Divine Justice and the Principles of Retribution
©This is Beirut

Two key figures orchestrated the assassination of the martyred former Prime Minister Rafic Hariri, although the International Tribunal for Lebanon had initially accused four suspects and later added a fifth.

Mustafa Badreddine and Salim Ayyash were the main perpetrators. The others were primarily accused of fabricating the Abu Adas video and obstructing the truth, but the planning, coordination and execution of the crime rested entirely with Badreddine and Ayyash.

To honorable Lebanese citizens, these two embody the worst of humanity, knowing that security and stability are Lebanon’s strongest defenses against all threats.

No one can reasonably claim that such a heinous crime could have occurred without the endorsement of Hezbollah’s top leadership, despite persistent narratives of fabricated evidence. These allegations have been thoroughly debunked by the International Tribunal’s exhaustive investigation, which produced hundreds of pages of detailed findings after months of rigorous work.

In 2016, Mustafa Badreddine was killed in an operation near Damascus Airport. At the time, Hezbollah blamed extremist groups for orchestrating the attack, elevating Badreddine to martyr status. They even named a street in Beirut after him, indifferent to the provocation this caused among the Lebanese public.

With this move, Hezbollah signaled its rejection of the Lebanese authorities' narrative, which implicated rogue elements within the party in the crime. Instead, Hezbollah sought to present itself as a unified, disciplined force, above reproach.
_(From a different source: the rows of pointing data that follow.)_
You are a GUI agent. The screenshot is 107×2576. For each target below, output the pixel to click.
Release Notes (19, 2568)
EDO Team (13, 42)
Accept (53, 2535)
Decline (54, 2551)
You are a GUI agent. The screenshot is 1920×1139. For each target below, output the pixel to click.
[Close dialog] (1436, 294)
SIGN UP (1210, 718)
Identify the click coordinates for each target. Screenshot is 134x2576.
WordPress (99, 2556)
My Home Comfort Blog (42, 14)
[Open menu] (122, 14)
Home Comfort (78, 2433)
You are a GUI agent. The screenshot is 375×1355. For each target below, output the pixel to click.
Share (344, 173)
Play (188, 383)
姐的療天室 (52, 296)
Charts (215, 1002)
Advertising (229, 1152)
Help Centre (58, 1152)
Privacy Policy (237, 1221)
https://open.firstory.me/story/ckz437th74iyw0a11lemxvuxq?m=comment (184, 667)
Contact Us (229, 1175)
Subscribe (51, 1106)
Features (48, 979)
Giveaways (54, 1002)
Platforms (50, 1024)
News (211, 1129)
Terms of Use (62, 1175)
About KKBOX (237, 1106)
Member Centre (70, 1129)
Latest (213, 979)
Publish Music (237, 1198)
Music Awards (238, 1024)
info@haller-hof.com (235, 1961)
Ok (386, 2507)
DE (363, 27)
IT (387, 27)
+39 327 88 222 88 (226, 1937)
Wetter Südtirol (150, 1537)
Fast-forward eight years, and the situation surrounding Hezbollah has dramatically shifted. Its Secretary-General Hassan Nasrallah was assassinated two months ago, and the ongoing war with Israel has left much of the party’s infrastructure shattered. Amid this turmoil, news surfaced from the midst of the war’s chaos reporting the death of Salim Ayyash, the man identified by the International Tribunal as the perpetrator of Rafic Hariri’s assassination, with Mustafa Badreddine as the mastermind.

Justice has been served, allowing Rafic Hariri’s soul to find peace, 19 years after his assassination—and rekindling the hopes of Lebanese people who dreamed of a Lebanon that could be a bridge to both the Arab world and the West, rather than a hotbed of extremism in service of Iran or any other power.

The question remains: Should we rejoice in the deaths of Badreddine and Ayyash, or is that mere gloating? And the more important question: Can we find peace in their deaths, knowing they were killed by enemies of Lebanon?

To answer the first: It is not gloating to see those who committed unspeakable crimes meet the same fate they so callously imposed on others. Eventually, justice will reach the oppressor. As you sow, so shall you reap. All divine religions teach that people will one day face the same treatment they inflict on others.

As for the second question, the answer is simple: Yes, we can rejoice, regardless of who the killers are. The irony is clear—justice for the Lebanese did not come from the State, but from the enemy (Israelis), as the Lebanese government spent years failing to pursue the perpetrators and to bring them to account. Perhaps, the real enemy is the Lebanese State.